Dataset records:
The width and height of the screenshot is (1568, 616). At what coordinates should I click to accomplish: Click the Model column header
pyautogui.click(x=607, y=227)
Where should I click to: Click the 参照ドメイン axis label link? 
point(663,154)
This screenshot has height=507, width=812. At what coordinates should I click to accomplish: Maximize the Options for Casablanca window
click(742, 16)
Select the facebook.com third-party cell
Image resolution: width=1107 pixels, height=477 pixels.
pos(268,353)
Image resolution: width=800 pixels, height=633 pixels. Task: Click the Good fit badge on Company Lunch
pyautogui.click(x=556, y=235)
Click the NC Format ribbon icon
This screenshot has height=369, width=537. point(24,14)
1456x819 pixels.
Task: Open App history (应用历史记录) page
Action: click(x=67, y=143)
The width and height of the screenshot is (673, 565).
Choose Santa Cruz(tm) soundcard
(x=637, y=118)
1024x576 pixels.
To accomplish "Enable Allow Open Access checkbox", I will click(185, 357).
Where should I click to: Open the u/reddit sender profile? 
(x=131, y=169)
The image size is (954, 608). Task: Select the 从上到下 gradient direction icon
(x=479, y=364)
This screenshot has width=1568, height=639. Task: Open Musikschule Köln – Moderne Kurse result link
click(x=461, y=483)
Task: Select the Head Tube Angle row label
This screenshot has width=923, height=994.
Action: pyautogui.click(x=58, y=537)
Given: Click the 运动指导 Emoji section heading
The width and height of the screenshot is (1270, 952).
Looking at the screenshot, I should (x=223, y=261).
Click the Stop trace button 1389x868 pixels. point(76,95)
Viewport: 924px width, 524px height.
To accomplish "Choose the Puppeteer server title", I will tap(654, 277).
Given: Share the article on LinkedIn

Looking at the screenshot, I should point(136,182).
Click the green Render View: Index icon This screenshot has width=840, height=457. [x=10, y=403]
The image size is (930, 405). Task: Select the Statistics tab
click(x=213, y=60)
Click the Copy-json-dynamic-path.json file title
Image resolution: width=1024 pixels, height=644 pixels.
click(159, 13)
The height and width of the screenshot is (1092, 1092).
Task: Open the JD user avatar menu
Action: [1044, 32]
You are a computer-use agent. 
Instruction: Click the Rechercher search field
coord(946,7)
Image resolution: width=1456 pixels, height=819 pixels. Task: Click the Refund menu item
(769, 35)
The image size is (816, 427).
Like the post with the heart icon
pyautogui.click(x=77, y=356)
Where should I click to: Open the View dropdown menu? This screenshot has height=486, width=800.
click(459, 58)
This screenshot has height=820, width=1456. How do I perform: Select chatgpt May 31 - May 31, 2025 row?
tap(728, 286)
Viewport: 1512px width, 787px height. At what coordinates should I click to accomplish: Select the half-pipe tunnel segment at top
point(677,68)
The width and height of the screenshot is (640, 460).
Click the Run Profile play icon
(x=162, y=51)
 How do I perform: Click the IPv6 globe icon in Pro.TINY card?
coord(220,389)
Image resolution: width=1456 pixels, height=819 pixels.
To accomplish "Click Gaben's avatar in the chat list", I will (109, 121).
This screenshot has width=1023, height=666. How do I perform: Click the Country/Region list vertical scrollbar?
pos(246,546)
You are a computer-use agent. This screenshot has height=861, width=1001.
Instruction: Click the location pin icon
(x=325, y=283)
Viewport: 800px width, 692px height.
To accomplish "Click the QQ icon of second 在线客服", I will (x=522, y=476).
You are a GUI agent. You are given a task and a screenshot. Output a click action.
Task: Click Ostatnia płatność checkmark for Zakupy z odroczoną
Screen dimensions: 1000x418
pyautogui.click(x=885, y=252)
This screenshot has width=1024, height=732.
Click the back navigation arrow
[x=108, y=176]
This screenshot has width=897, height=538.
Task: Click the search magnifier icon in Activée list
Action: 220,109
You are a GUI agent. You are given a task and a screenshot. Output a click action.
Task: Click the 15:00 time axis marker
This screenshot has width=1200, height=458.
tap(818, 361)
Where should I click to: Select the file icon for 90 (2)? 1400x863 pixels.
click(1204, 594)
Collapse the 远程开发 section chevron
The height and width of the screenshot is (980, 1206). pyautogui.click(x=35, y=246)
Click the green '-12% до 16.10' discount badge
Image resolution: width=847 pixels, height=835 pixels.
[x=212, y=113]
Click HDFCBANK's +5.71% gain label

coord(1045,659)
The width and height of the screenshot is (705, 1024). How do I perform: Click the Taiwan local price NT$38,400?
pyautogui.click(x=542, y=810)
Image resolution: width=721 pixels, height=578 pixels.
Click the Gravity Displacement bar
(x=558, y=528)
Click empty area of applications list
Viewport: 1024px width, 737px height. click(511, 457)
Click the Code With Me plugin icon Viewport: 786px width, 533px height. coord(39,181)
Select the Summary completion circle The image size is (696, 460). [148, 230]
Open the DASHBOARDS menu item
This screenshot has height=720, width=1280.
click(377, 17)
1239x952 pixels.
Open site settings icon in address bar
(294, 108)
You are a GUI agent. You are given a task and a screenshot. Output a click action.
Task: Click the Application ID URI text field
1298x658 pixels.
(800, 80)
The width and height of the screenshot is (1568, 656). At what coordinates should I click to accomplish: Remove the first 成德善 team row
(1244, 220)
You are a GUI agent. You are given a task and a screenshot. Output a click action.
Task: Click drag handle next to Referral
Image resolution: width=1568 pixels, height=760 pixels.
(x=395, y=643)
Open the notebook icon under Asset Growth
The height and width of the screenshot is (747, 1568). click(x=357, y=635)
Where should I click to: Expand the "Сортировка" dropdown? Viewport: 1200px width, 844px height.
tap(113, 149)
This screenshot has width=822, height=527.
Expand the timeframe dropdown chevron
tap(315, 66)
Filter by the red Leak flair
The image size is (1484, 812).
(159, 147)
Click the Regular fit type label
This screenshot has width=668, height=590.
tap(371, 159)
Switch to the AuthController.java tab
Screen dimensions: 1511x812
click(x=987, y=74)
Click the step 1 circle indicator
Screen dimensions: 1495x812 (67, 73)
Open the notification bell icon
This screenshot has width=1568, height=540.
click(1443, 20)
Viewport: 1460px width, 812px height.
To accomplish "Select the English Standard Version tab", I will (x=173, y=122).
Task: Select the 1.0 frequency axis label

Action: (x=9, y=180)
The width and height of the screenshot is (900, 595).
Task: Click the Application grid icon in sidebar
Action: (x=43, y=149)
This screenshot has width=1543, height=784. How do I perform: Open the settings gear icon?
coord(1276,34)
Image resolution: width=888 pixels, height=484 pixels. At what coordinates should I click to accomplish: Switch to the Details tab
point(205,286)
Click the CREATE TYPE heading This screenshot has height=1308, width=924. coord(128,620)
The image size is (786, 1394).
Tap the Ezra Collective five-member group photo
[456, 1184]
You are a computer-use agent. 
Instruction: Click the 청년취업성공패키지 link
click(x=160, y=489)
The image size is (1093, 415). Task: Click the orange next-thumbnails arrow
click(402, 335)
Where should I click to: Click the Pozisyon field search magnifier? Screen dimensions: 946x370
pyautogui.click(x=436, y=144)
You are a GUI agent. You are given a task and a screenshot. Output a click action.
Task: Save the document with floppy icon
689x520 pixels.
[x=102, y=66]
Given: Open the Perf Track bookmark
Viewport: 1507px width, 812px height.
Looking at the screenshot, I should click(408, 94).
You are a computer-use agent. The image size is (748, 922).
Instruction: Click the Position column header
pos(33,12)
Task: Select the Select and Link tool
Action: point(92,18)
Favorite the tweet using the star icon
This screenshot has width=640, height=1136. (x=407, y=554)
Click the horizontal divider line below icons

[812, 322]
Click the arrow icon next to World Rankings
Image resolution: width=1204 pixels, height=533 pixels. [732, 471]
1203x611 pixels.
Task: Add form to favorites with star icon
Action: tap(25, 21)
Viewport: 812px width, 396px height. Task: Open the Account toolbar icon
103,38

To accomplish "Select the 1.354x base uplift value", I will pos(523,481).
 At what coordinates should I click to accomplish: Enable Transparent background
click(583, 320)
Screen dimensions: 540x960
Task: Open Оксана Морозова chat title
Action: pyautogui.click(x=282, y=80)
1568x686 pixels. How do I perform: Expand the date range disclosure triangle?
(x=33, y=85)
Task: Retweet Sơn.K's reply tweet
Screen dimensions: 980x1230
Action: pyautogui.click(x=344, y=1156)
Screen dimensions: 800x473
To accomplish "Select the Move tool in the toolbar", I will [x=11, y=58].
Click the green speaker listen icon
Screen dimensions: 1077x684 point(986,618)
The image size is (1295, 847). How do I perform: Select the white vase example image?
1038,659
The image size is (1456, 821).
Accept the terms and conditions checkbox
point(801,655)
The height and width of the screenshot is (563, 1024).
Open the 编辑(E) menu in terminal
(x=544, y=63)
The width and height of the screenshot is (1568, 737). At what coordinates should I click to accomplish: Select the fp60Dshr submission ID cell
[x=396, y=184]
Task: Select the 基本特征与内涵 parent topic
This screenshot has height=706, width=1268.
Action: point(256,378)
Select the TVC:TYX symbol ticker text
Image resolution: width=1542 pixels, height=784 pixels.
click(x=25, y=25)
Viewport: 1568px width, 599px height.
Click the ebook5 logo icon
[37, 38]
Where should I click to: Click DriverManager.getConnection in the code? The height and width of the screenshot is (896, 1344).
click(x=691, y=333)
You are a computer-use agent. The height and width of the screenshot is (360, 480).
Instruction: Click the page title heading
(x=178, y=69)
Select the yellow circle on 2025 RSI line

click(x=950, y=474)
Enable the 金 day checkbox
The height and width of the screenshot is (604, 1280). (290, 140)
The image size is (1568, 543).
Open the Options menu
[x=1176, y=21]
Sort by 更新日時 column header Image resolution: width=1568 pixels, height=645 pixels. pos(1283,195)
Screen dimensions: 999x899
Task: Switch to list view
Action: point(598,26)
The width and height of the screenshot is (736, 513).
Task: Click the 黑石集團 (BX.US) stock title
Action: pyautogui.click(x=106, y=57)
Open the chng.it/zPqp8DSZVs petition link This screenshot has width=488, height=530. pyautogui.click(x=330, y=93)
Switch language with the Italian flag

What to produce:
Format the records between the line holding "Open the notification bell icon" and the line holding "Click the CREATE", inclusive, as a numbered list, leaving out blank lines.

Exercise result:
1. Open the notification bell icon
2. This screenshot has width=1568, height=540.
3. click(1443, 20)
4. Viewport: 1460px width, 812px height.
5. To accomplish "Select the English Standard Version tab", I will (x=173, y=122).
6. Task: Select the 1.0 frequency axis label
7. Action: (x=9, y=180)
8. The width and height of the screenshot is (900, 595).
9. Task: Click the Application grid icon in sidebar
10. Action: (x=43, y=149)
11. This screenshot has width=1543, height=784. How do I perform: Open the settings gear icon?
12. coord(1276,34)
13. Image resolution: width=888 pixels, height=484 pixels. At what coordinates should I click to accomplish: Switch to the Details tab
14. point(205,286)
15. Click the CREATE TYPE heading This screenshot has height=1308, width=924. coord(128,620)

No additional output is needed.